Patients' response to AT has been shown to be lower in HCV patients with MC than without, after both double (Peg-IFN+RBV) and BOC-based triple therapy [15, 28]. The reasons for a lower propensity to eradicate HCV are unknown but are possibly related to a stronger involvement of lymphatic cells (especially B-cell) by the infection in MC [1] leading to more consistent viral reservoirs and, when using DAAs, a higher risk of viral mutations.

The usefulness and safety of RTX in MC have been clearly shown in numerous studies, including also patients with advanced liver disease [11, 21, 29–31], even if most patients treated with RTX-monotherapy experienced vasculitis relapse following B-cell recovery [23].

Combined therapy with RTX plus Peg-IFN+RBV, according to a sequential or contemporary scheme, has previously provided an improvement of clinical response and higher cryoglobulin clearance than Peg-IFN+RBV, in the absence of increasing adverse events [23–25, 32]. The pathogenetic bases could be linked to the association of cooperating mechanisms, like the viral eradication and the depletion of the pathological B-cell clones. Furthermore, the B-cell depletion could favor the elimination of a viral reservoir. On the other hand, the clinical improvement obtained with RTX treatment could make eligible to AT patients previously not eligible.

Interestingly, in our previous study on 35 HCV chronically infected subjects, the only MCS patient who persistently responded to treatment was the one excluded from the comparative analysis owing to a recent treatment with RTX [15].

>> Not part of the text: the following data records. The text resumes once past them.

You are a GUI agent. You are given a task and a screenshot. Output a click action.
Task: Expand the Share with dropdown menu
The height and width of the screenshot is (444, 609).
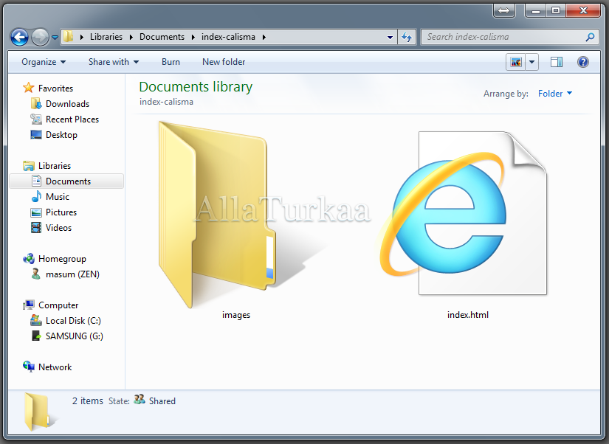coord(113,62)
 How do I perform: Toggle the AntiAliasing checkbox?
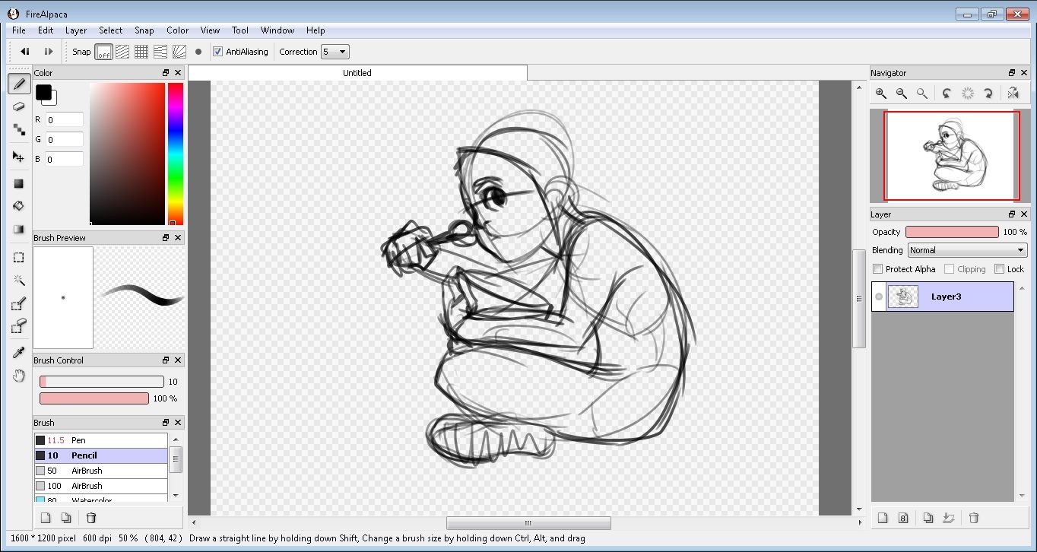(218, 52)
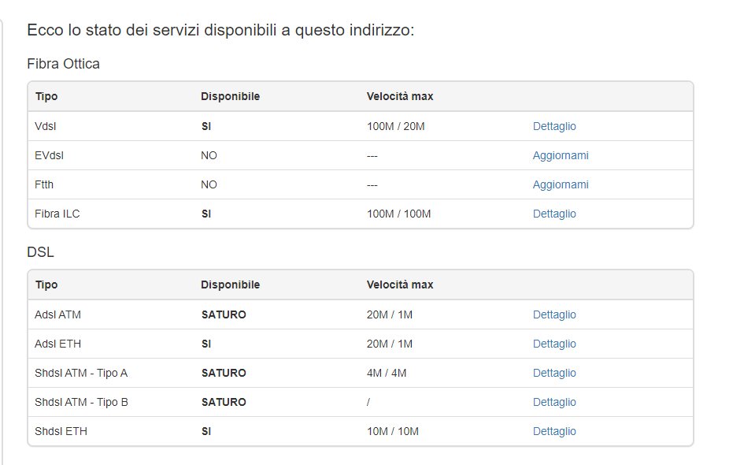The image size is (744, 465).
Task: Click Tipo header in Fibra Ottica table
Action: [x=46, y=96]
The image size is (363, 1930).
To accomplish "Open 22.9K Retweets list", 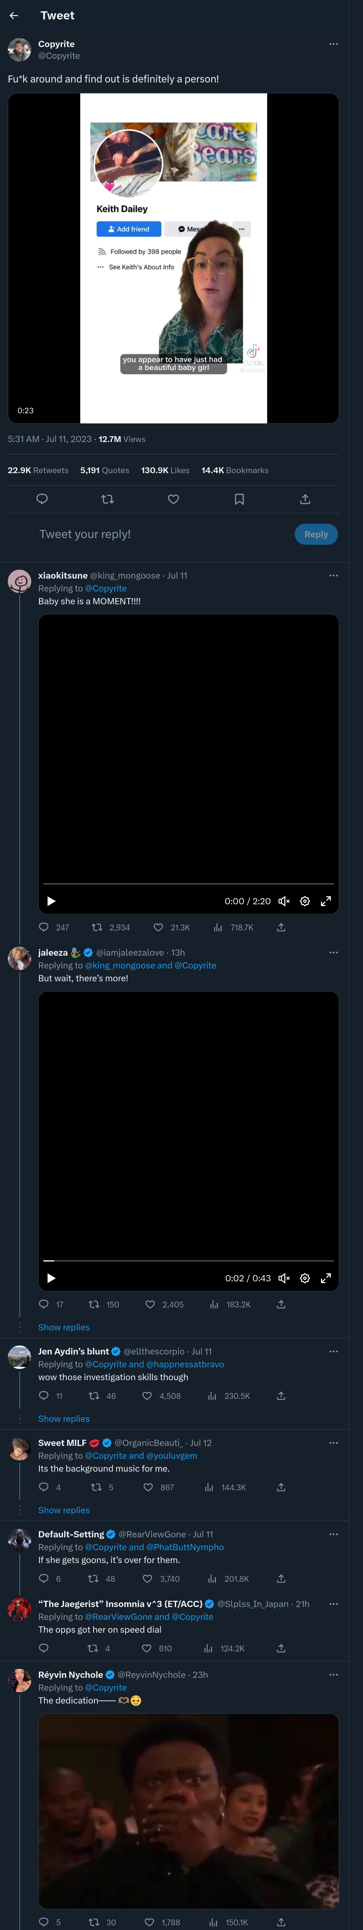I will coord(38,471).
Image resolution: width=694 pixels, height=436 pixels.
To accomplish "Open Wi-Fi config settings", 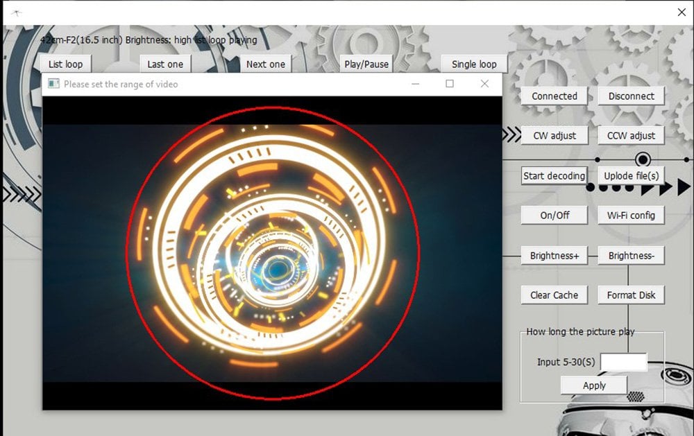I will pos(631,216).
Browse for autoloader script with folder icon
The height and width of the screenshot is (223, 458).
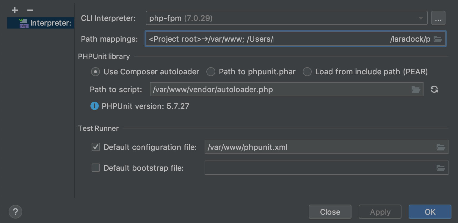416,89
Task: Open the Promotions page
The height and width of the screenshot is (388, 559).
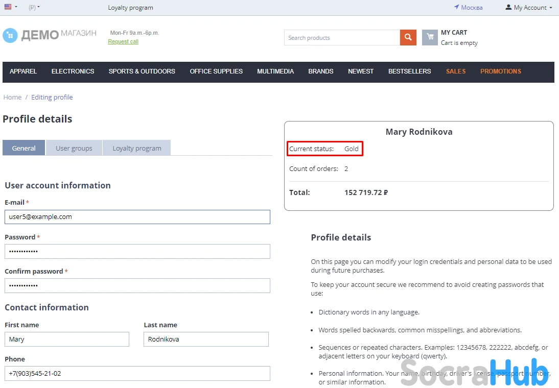Action: (500, 71)
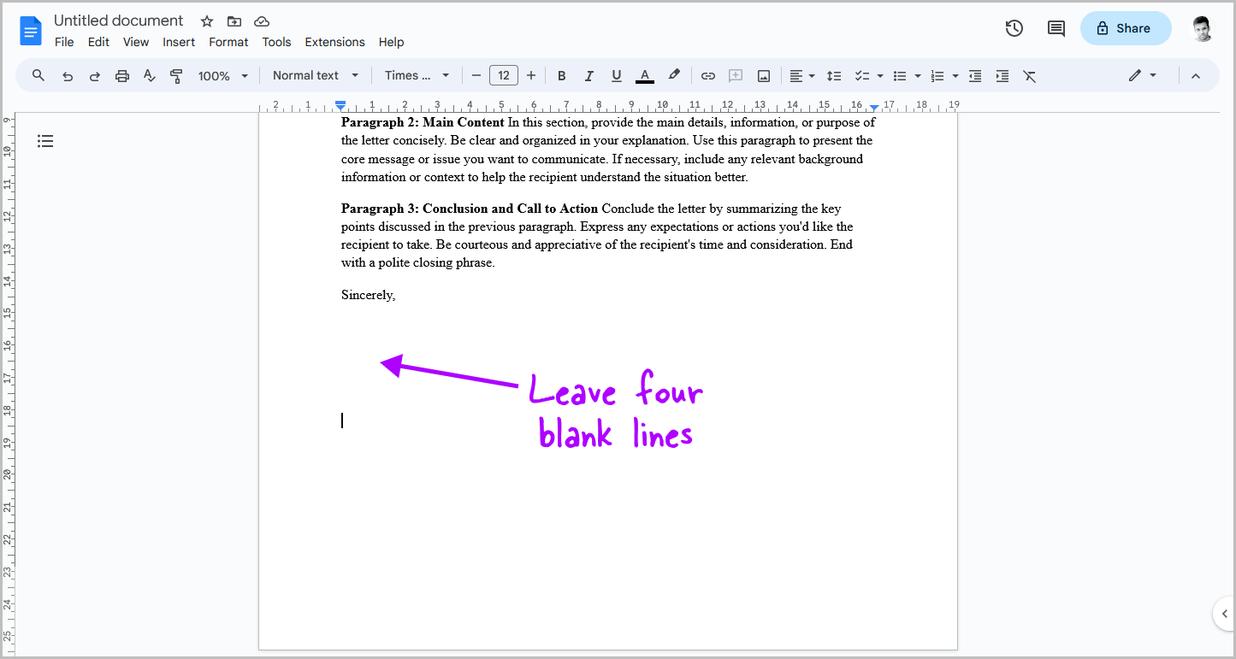Open the text color picker
1236x659 pixels.
point(644,75)
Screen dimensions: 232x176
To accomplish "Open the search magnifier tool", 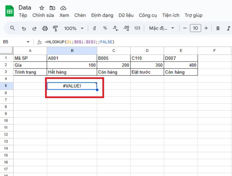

In the same study we showed a sudden decrease in cryocrit together with the rapid decrease of viremia due to the introduction of BOC, stressing the role exerted by viral replication in MC pathogenesis [15].

In conclusion, we are reporting here the first description of a safe and highly efficacious combination of RTX and BOC-based AT in a patient with cryoglobulinemic vasculitis. The persistent response was both virological and clinical. Our previous observation of a low rate of virological response in MCS patients may increase the interest of this report which seems to agree with the hypothesis of a key role played by B cells as HCV reservoirs. Such an observation appears to confirm the positive effect of a combined therapeutic approach also when using DAA-dependent AT.

These results were, however, obtained in a single case and further studies based on significant numbers of patients are needed in order to confirm our observations in the specific setting of patients with HCV-related MC.